» Task 1
In the financial report excerpt, what was the interest expense for the six months ended June 30, 2000?

The decrease in gross profit margin percentage is due primarily from the
decreased sales, unabsorbed manufacturing and warehouse costs, production scrap,
and higher freight costs.

Operating Expense

     Selling, general and administrative expenses for the six months ended June
30, 2000 were $4.0 million, compared to $5.9 million for the corresponding six
months in 1999. The decrease for the six months ended June 30, 2000 resulted
mainly from a decrease in personnel headcount and activity levels due to ongoing
cost reductions initiated by the Company beginning in the second quarter of
1999.

Amortization of Intangibles

     Amortization expense for the six months ended June 30, 1999 and 2000 was
$123,000.

                                       13
<PAGE>

Interest Expense

     Interest expense for the six months ended June 30, 2000 was $411,000,
compared to $302,000 for the corresponding six months in 1999. The increase for
the six months is due to higher combined

balances of the short-term line of credit and the long-term equipment loans
during the 2000 period and higher interest rates experienced during the 2000
period.

Income Taxes

     The Company recorded a valuation reserve equal to the computed deferred tax
benefit for the six months ended June 30, 2000. The Company recorded an income
tax benefit of $1.4 million for the corresponding six months of 1999. The
Company recorded income taxes utilizing an effective tax rate of 38% during the
1999 period. In recording the valuation reserve in the 2000 period, the Company
did not increase its deferred tax asset on its balance sheet. The Company
currently believes that it is more likely than not that the net carrying amount
of this asset will be realized in future years as a result of taxable income to
be generated by its operations, but will continue to monitor the valuation of
this asset on a quarterly basis.

Net Income (Loss)

     The Company's net loss for the six months ended June 30, 2000 was $3.9
million, compared to net loss of $2.4 million for the corresponding six months
in 1999. The increase of $1.5 million in net loss for the six months ended June
30, 2000 resulted from decreased sales, unabsorbed manufacturing and warehouse
costs, production scrap, higher freight costs, as well as the Company's decision
to record a valuation reserve equal to the deferred tax benefit for the period.
The Company has reduced its spending and staffing levels and will continue to
monitor the industry and its short-term capital expenditure plans.

Preferred Stock Dividends

     The preferred stock dividend, approved by the Company's Board of Directors,
relates to the Company's sale of the Preferred Stock.

Seasonality and Economic Conditions

     The Company's sales are affected by the timing of planned construction of
new service stations and the retrofitting of existing service stations by the
end users, both of which are influenced by inclement weather and general
economic conditions. During the six months ended June 30, 2000, the Company
experienced adverse sales and operating results due to inclement weather. The
Company's sales have been adversely affected to a slight extent due to the
recent Asian economic crisis and political changes in certain Latin American
countries.

Data listing
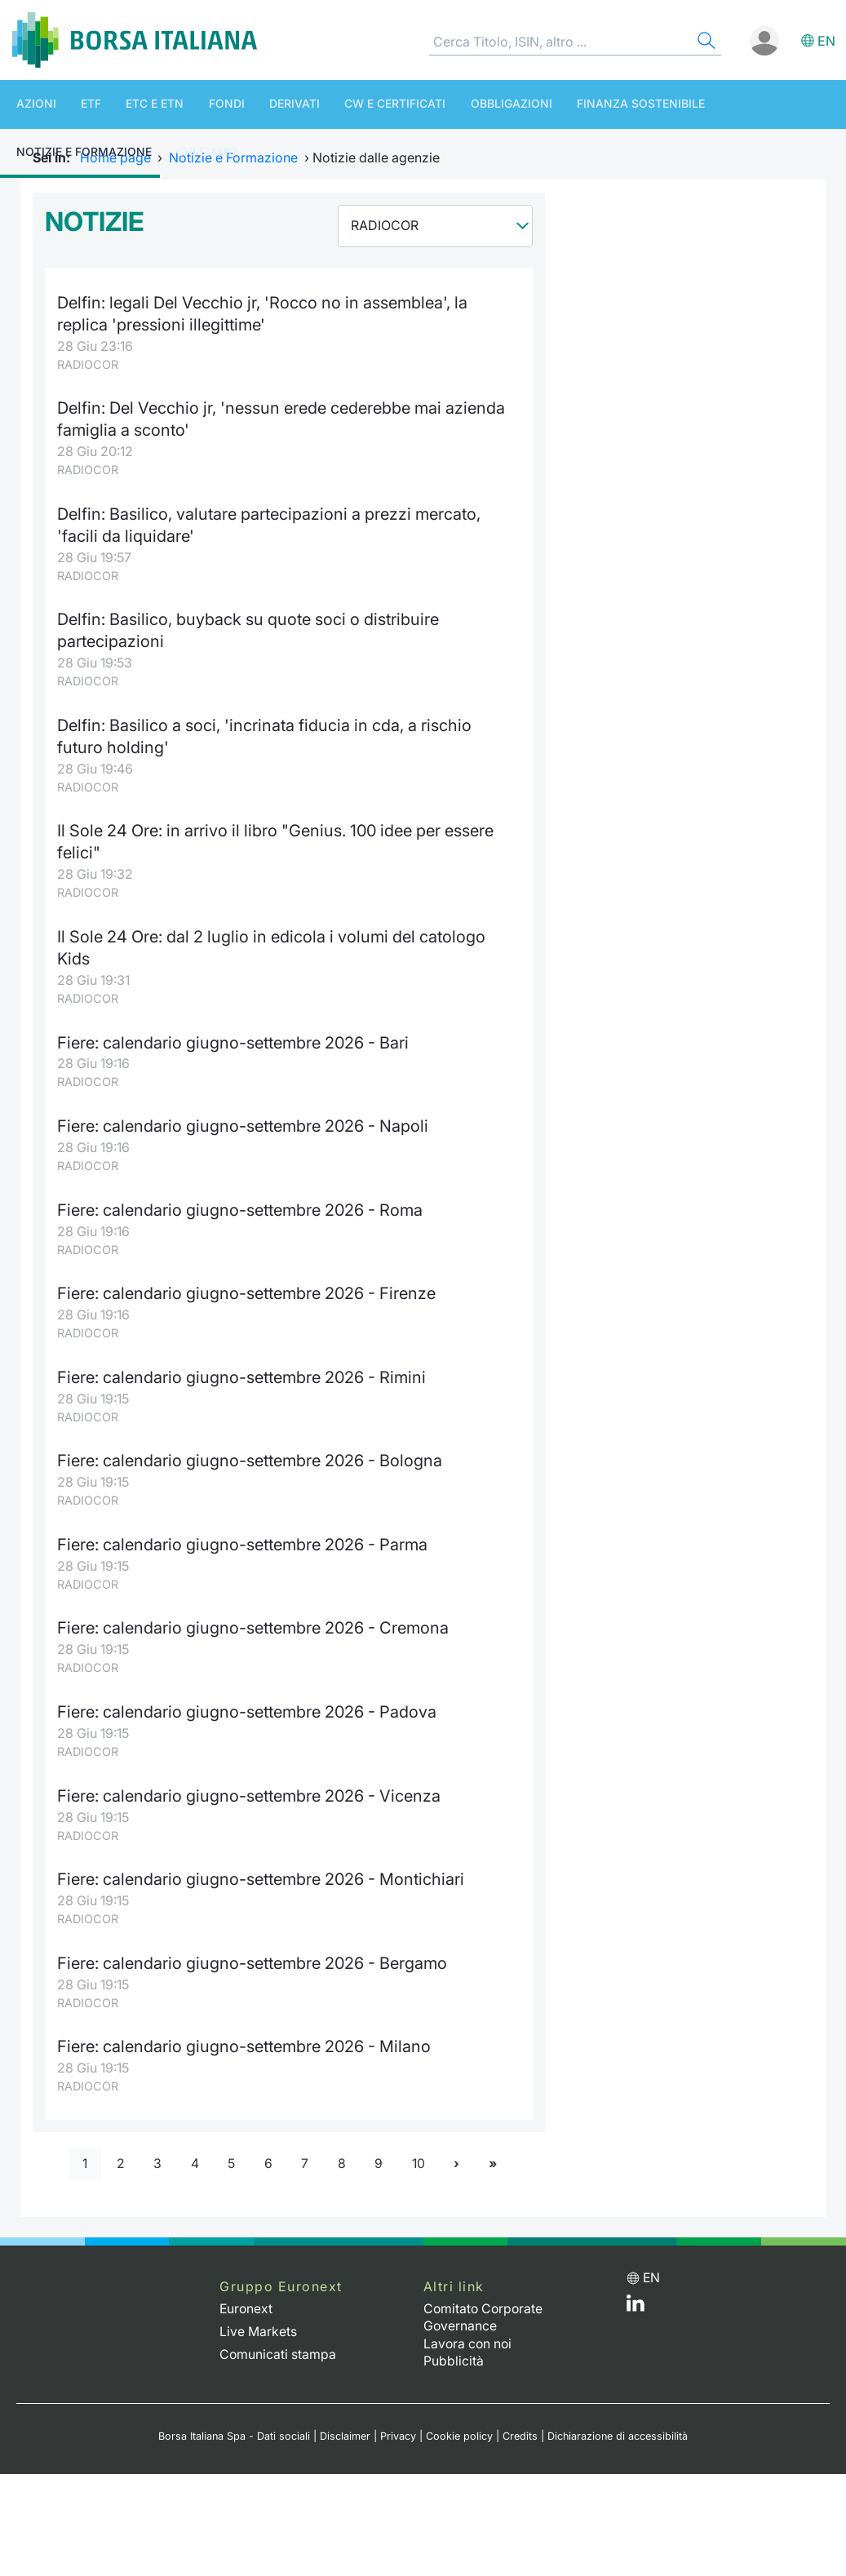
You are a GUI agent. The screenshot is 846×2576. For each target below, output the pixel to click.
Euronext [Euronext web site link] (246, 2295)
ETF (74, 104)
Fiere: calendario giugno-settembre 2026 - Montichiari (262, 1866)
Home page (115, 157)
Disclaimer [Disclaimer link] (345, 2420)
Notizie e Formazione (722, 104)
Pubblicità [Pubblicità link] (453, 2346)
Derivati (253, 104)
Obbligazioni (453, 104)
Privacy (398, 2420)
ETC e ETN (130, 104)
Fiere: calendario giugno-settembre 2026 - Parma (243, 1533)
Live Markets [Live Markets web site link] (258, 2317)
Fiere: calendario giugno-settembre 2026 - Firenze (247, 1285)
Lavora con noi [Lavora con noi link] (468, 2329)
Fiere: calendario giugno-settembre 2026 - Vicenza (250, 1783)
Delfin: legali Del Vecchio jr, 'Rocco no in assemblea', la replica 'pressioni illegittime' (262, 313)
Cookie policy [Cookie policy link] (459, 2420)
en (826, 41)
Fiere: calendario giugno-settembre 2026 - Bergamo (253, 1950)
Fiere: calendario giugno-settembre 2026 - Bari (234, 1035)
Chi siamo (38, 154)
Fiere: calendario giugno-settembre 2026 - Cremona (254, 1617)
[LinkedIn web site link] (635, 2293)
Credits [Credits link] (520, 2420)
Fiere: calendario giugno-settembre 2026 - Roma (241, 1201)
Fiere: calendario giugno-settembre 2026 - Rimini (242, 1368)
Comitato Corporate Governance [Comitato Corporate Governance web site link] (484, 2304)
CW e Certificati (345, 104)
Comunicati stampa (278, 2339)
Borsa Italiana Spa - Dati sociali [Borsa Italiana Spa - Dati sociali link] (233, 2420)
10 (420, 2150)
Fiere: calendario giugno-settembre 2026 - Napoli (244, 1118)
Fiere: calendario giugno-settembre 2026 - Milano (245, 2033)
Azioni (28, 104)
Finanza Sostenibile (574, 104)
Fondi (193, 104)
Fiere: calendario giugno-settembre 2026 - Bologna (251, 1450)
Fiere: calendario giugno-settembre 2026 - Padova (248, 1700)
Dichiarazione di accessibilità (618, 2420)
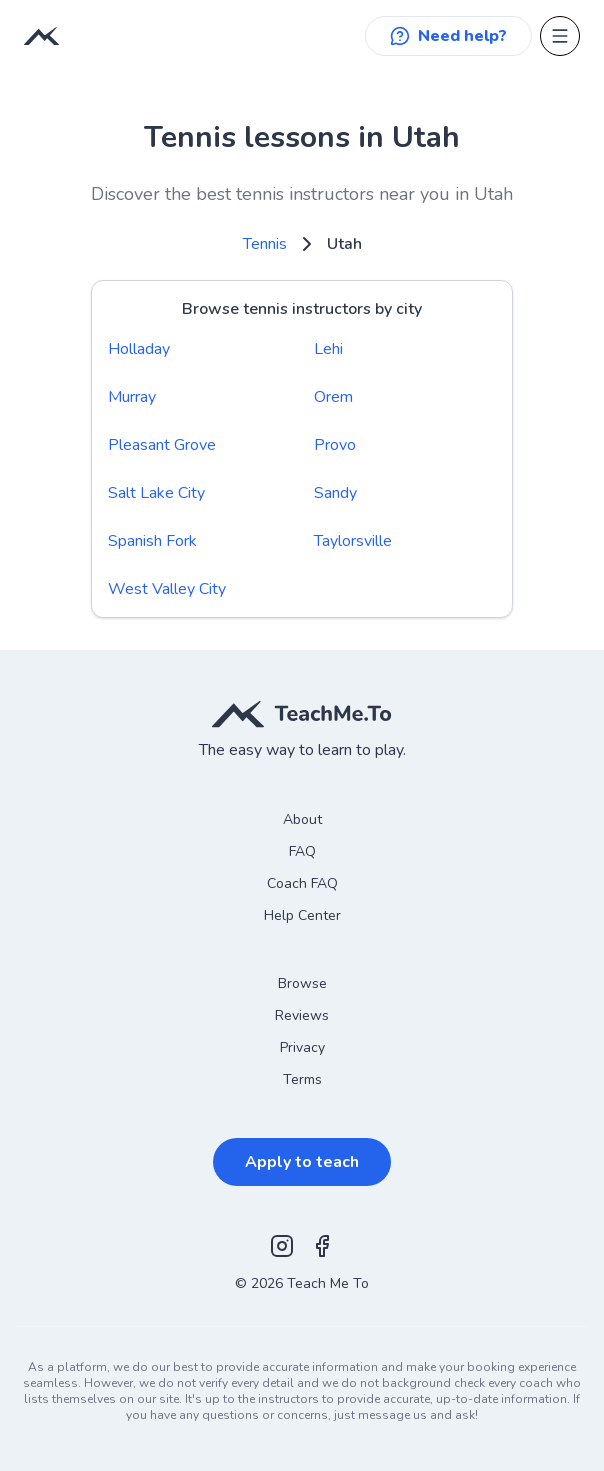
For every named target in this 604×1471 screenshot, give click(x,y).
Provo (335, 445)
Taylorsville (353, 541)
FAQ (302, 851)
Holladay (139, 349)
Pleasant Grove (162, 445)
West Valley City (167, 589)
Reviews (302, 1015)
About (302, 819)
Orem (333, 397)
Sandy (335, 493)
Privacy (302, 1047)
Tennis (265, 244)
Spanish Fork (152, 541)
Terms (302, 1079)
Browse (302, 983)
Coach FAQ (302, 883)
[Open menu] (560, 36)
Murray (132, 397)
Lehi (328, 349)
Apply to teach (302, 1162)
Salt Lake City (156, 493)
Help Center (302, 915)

» Task 2
Rewrite the records above from the line containing "Comitato Corporate Governance [Comitato" through the end of the records, keeping each line's request and raising every coordinate in the answers by 135. Leave out the pictures.

» Right answer 1
$411,000

» Right answer 2
Comitato Corporate Governance [Comitato Corporate Governance web site link] (619, 2439)
CW e Certificati (480, 239)
Comunicati stampa (413, 2474)
Borsa Italiana Spa - Dati sociali [Borsa Italiana Spa - Dati sociali link] (368, 2555)
10 (555, 2285)
Fiere: calendario giugno-settembre 2026 - Napoli (379, 1253)
Fiere: calendario giugno-settembre 2026 - Milano (380, 2168)
Azioni (163, 239)
Finanza Sostenibile (709, 239)
Fondi (328, 239)
Fiere: calendario giugno-settembre 2026 - Bologna (386, 1585)
Fiere: calendario giugno-settembre 2026 - Padova (383, 1835)
Dichiarazione di accessibilità (753, 2555)
For every named target in this 604×1471 screenshot, give click(x,y).
Provo (470, 580)
Taylorsville (488, 676)
FAQ (437, 986)
Holladay (274, 484)
Pleasant Grove (297, 580)
West Valley City (302, 724)
Reviews (437, 1150)
About (437, 954)
Orem (468, 532)
Sandy (470, 628)
Privacy (437, 1182)
Tennis (400, 379)
Spanish Fork (287, 676)
Terms (437, 1214)
Browse (437, 1118)
Coach FAQ (437, 1018)
[Open menu] (695, 171)
Murray (267, 532)
Lehi (463, 484)
Apply to teach (437, 1297)
Salt Lake City (291, 628)
Help Center (437, 1050)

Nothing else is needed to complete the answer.